The Standard Operating Procedure said that the 6 week check may only be delegated between the health visitor and the GP. This led to Stewart J’s finding at [358] to [360] that:

“It is clear from the SOP that the health visitor was required, in the context of this case, to obtain a head circumference measurement at the initial contact and at the 6 week contact. Further, she was required to plot the head circumference on the centile chart, to interpret the head circumference size so as to ensure that its growth was along expected centile lines, considering future growth potential and earlier growth measurements and, if she was concerned about rapid head growth, to consider hydrocephalus and urgently refer to the GP.
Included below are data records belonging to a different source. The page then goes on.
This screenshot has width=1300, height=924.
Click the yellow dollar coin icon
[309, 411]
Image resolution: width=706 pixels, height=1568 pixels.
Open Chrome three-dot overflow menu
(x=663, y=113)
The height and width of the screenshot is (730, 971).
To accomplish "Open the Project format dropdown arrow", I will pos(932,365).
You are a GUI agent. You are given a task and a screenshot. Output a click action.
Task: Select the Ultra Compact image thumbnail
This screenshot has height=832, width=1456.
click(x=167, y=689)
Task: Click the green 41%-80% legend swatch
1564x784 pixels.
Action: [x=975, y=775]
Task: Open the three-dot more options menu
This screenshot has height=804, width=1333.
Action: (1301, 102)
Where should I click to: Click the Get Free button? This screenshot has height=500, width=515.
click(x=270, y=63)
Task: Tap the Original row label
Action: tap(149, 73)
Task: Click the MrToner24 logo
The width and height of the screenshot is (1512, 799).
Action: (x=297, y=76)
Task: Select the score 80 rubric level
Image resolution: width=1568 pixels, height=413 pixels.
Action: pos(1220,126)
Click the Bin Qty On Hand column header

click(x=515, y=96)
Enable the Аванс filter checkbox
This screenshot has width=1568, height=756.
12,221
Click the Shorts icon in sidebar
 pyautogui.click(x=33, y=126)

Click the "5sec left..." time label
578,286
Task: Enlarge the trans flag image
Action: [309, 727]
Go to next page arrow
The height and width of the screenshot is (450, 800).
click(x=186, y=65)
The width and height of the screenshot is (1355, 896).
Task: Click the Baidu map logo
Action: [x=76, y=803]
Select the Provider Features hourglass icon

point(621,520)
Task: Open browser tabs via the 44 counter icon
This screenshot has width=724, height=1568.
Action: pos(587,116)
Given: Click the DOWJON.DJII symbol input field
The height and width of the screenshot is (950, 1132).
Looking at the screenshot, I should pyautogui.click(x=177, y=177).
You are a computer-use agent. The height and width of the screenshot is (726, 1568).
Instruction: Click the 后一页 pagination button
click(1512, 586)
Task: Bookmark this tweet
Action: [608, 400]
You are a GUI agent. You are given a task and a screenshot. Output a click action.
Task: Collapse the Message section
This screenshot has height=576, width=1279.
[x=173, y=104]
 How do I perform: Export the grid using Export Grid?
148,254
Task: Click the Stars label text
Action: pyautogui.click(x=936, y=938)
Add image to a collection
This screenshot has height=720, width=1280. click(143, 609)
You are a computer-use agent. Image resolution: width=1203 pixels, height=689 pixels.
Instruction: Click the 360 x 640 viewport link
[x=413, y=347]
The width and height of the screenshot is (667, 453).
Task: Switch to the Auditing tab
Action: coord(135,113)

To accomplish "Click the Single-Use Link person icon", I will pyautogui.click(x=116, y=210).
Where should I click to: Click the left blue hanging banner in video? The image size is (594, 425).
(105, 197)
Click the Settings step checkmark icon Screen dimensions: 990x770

I accept that one must be aware of the different level of qualification, training and experience between a health visitor and a GP. Some of the allegations made against the Defendant are matters exclusively within the domain of health visitor expertise. However, Mrs Furmage, when doing the initial contact and the 6 week check, had to perform her tasks to the standard of the competent health care professional charged with those duties. She was not required to make a diagnosis. She was required to be aware of, follow, and competently interpret the guidance which is crystallised in the textbook and the SOP.

Page 18 of the SOP requires urgent liaison with the GP if there are concerns about hydrocephalus. After that point, i.e. considering potential diagnosis and referring to a specialist, the expertise becomes that of the general practitioner. Up to that point the same standard is required of whichever health care professional measures the head and does the initial interpretation of the results. All this flows from the fact that the documentation provides for: (i) one standard of care to that point, (ii) the possibility that it is not just general practitioners who will carry out those elements and (iii) in this case, the Defendant’s SOP envisaged those material parts of the general physical examination being carried out by the health visitor and to be her responsibility.[emphasis added]

He therefore concluded at [363] that: “I therefore accept Miss Gollop QC’s submissions that there is one standard of care, regardless of the qualification or post held by the health professional responsible for the task. It follows that on this particular point the evidence of both the health visitors/nurses and the general practitioners is material as to whether or not there was a breach of duty.”


This judgment of Stewart J as to the standard of care of health visitors is useful as it demonstrates a practical application of the principles established in Wilsher and Darnley, namely that the role carried out by a professional is the important consideration, and not the qualifications of the individual in question. This explains why, in assessing the standard of care, Stewart J took into account the expert evidence of 4 experts – the 2 experts in nursing and health visitors, but also the 2 experts in general practice. This was notwithstanding the fact that the directions limited the GP evidence to causation only. At trial, the evidence of both GP experts as to breach of duty was explored and Stewart J considered it appropriate to take it into account (see [363]). This is a useful practice point for those who may be unsure how to approach expert evidence in a similar case in future.